The rate of forbearances (delaying the repayment of mortgage loans) are dropping, according to recent data released by Black Knight and Housing Wire.

HousingWire’s Kathleen Howley cites Black Knight in reporting a drop of 22% from May’s peak of 4.7 million.

“Measured as a share of all mortgages, 7% of home loans are in forbearance, down from 7.1% in the prior week,” says Howley.

She goes on to report that the rate for home loans in Ginnie Mae securities, primarily mortgages backed by the Federal Housing Administration (FHA) or the Veterans Administration (VA) also dropped, along with the forbearance share for mortgages held in bank portfolios or in private-label bonds.

Howley quotes FTN Financial’s Walt Schmidt, saying, “We’re seeing a bifurcation in the numbers, with GSE forbearances lower than the rates for the Ginnie space and the private-label space.”

There is a correlation between the drop in the overall number of mortgages in forbearances and job market gains, with the unemployment rate in August dropping to 8.4%.

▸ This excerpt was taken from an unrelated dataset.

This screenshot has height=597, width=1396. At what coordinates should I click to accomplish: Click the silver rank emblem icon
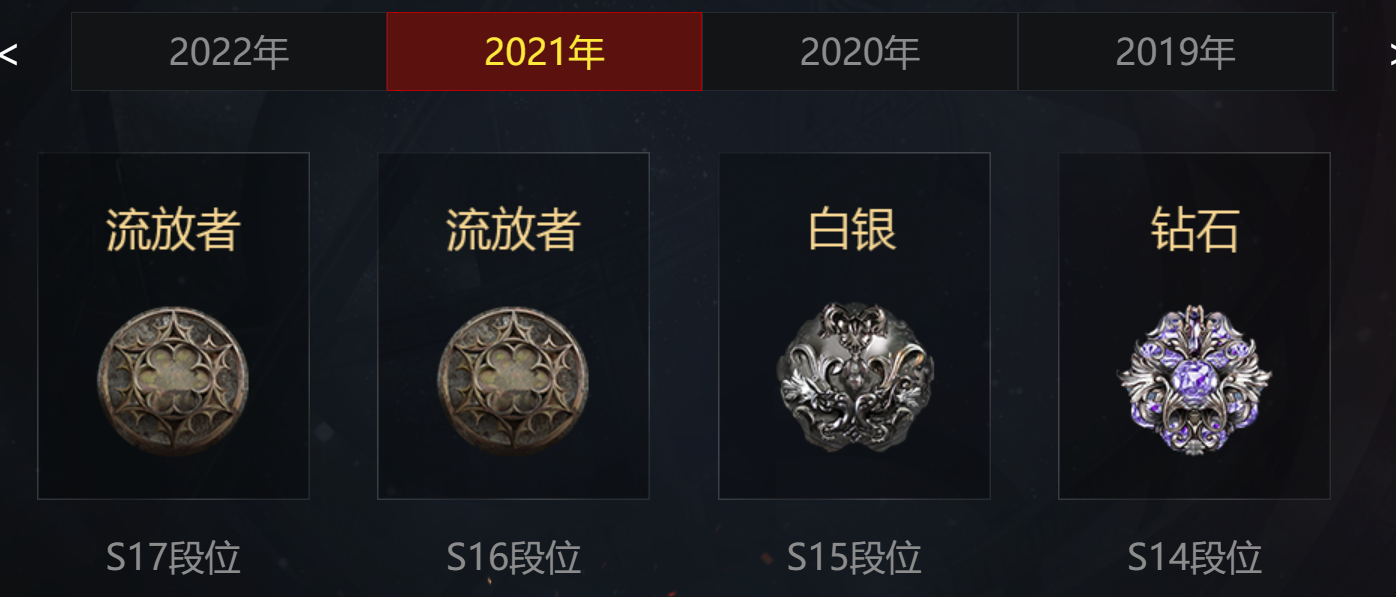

Howley adds that while the economy has added 10.6 million jobs since April, it’s not even halfway toward replacing the 22.2 million jobs lost between February and March, according to government data.

“Most economists are predicting the soft jobs market will persist into 2021. Fannie Mae Chief Economist Doug Duncan forecasts the unemployment rate will average 8.8% in 2020 and 7.1% next year,” she says.